Quote exactly and only this range of lines in the data below: the line that holds "This screenshot has width=1031, height=557." to the line that holds "You are a computer-use agent. The", both included.

(Collected data)
-----
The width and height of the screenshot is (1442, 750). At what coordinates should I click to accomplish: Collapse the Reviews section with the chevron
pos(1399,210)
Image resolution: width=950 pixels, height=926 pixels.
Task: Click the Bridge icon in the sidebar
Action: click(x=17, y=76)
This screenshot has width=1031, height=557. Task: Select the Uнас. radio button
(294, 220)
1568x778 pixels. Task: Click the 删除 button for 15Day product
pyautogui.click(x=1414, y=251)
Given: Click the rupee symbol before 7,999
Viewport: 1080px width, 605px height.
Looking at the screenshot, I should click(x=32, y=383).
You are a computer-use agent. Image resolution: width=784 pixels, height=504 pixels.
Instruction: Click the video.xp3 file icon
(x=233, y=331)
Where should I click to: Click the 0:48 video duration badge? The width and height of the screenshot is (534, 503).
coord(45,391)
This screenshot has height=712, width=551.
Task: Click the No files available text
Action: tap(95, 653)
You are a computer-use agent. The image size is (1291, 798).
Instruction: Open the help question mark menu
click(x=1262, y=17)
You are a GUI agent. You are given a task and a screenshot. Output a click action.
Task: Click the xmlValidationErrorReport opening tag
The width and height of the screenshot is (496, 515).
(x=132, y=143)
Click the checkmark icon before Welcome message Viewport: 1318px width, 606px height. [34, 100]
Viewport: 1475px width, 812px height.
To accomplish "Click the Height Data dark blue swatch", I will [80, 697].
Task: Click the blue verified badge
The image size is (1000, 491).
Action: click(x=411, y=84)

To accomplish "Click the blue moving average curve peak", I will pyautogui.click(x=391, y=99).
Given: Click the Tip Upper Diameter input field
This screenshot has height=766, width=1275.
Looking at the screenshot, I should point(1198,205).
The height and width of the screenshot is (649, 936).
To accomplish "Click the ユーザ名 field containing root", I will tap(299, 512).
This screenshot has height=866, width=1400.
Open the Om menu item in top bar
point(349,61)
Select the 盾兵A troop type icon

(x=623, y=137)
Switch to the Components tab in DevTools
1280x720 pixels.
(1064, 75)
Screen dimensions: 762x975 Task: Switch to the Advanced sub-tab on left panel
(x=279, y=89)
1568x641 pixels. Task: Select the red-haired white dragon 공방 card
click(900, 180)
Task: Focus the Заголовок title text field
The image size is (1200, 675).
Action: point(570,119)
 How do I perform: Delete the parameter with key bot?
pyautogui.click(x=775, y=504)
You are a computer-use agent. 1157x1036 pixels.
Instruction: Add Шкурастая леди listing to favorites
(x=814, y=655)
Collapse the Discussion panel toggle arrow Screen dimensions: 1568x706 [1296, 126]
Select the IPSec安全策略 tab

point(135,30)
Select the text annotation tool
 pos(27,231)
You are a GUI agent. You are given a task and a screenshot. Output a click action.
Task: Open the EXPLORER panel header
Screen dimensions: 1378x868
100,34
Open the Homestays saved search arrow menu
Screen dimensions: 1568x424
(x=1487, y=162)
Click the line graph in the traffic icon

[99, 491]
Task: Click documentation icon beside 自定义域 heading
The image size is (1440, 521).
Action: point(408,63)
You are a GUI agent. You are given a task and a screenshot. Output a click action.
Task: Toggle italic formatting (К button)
-----
_COMPLETED TASK_.
This screenshot has width=1031, height=557. Task: Select the Uнас. radio button
(294, 220)
1568x778 pixels. Task: Click the 删除 button for 15Day product
pyautogui.click(x=1414, y=251)
Given: Click the rupee symbol before 7,999
Viewport: 1080px width, 605px height.
Looking at the screenshot, I should click(x=32, y=383).
You are a computer-use agent. Image resolution: width=784 pixels, height=504 pixels.
Instruction: Click the video.xp3 file icon
(x=233, y=331)
Where should I click to: Click the 0:48 video duration badge? The width and height of the screenshot is (534, 503).
coord(45,391)
This screenshot has height=712, width=551.
Task: Click the No files available text
Action: tap(95, 653)
You are a computer-use agent. The image size is (1291, 798).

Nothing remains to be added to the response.